We both returned to school, and because of our four great weeks of dating, decided to make it official and stick out the long distance.
Everything changed after that. The first time I made the seven-hour drive to see her again, we had an argument just before I left.
She compared us to a past relationship, I said it wasn't fair to compare and we continued with the relationship. We broke off three weeks later, after another argument when I’d made the drive again.
She said she didn't want "drama" in her life and that I wasn't the calm person she’d thought. I am a calm person, but the long drive (I was the only one making that effort, as she doesn't drive) made me tired and cranky.
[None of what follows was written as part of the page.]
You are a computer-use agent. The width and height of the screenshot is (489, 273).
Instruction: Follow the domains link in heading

Also, the stress of adjusting to school life after a two-year break was difficult for me.
We still have chemistry, feel deeply connected, and want to be in each other’s lives, but she isn't sure of a romantic future.
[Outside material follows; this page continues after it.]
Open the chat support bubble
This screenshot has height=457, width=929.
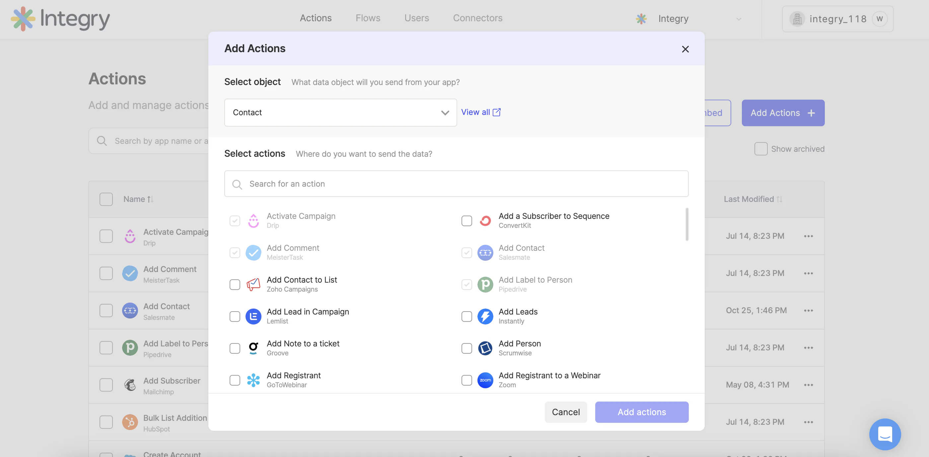point(885,434)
I still believe it could happen, especially if we were closer geographically.
Am I giving myself false hope about a possible future with her, or should I remove this wonderful person from my life?
Rushed-in Fool
There’s no reason to remove her as a friend-for-now, with future unknown, since there ARE good reasons why the long distance created stress and drama.
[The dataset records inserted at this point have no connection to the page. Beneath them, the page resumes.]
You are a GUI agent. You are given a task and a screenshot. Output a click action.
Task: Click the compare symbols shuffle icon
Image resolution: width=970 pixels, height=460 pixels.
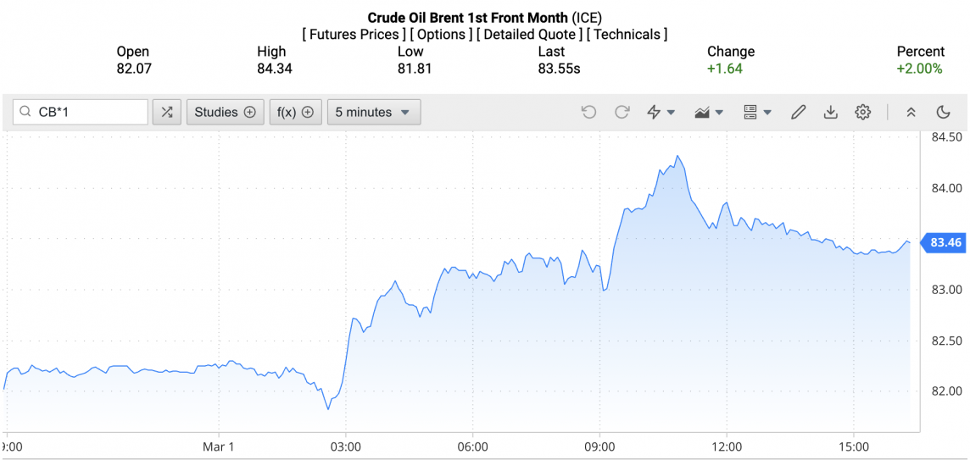coord(167,112)
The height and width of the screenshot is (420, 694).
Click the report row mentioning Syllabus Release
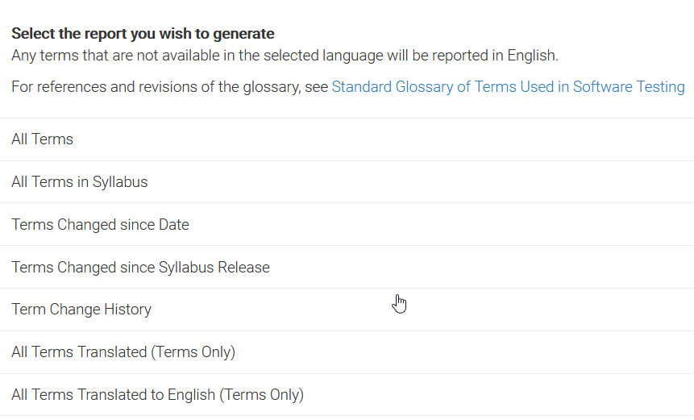[347, 267]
Explain it to her just as clearly, then drop the intense scrutiny, and stay in contact as caring friends.
If either of you plans a later visit, try taking a bus or train, and stretching to a three-day weekend.
FEEDBACK A very thoughtful reader has suggested what women should ask themselves about a potential partner, before investing emotionally in someone, or settling on someone just because he wants you.
I present many of her ideas as a self-awareness quiz for assessing a potential romantic relationship, while protecting your own self-esteem:
- Is he intriguing? Are you interested in his hobbies or anything he’s said? If he doesn't say anything that makes you want to know more, then he's boring and you shouldn't give him the time of day.
- Is he ambitious and intelligent? Does he have as much potential as you do? Is he hard working, or have any other quality that you particularly appreciate in yourself and others? (Amusing, charming, caring, reliable, loyal, adventurous, fun, compassionate, or preferably a multitude of great qualities).
- Is there anything about him that greatly displeases you? If so, forget him.
- Has he proven that he can care about you deeply and that you can rely on him? That he’s mature and serious about you and the relationship? That he’s a loyal partner?
- Do you want the same things in life?
That's a start.
Don't jump on a guy just because he's interested in you, but rather make sure he's worthy of you. And DO make sure you're truly interested in him… even if your interest is only short-term.
Ellie – The reader added that if you know it’s only short-term, but want your fun with him sexually, go ahead. Men do this regularly, she says.
I must state my belief that the “fun” approach only works if a woman can handle it… through this column I’ve found that a lot of women can’t, because they often end up feeling emotionally hurt if a relationship stays in the for-sex-only zone.
FEEDBACK Regarding people with hypothyroidism and other health reasons for being unable to lose weight despite exercising, eating healthy foods and watching calories (Sept. 26):
Reader – “This happens more often than realized. Being overweight doesn't always point to an unhealthy eater or lack of physical activity.
“I swim intensively four times weekly, walk briskly after dinner everyday, and monitor my calories. However, I have something called polycystic ovarian syndrome, which causes insulin to elevate. High insulin causes fat storage and weight gain. I also have a low thyroid.
“I’m overweight but healthy, as I work out and eat low-glycemic foods. I’m not overweight because of excessive and wrong foods, or physical inactivity. Unfortunately, people stereotype overweight people and causes of weight gain.
“In some people’s cases, it has nothing to do with that, which is what my doctor says to me, when I complain that I'm not losing weight.”
Tip of the day:
Staying connected as long-distance friends leaves the possibility of a future romance.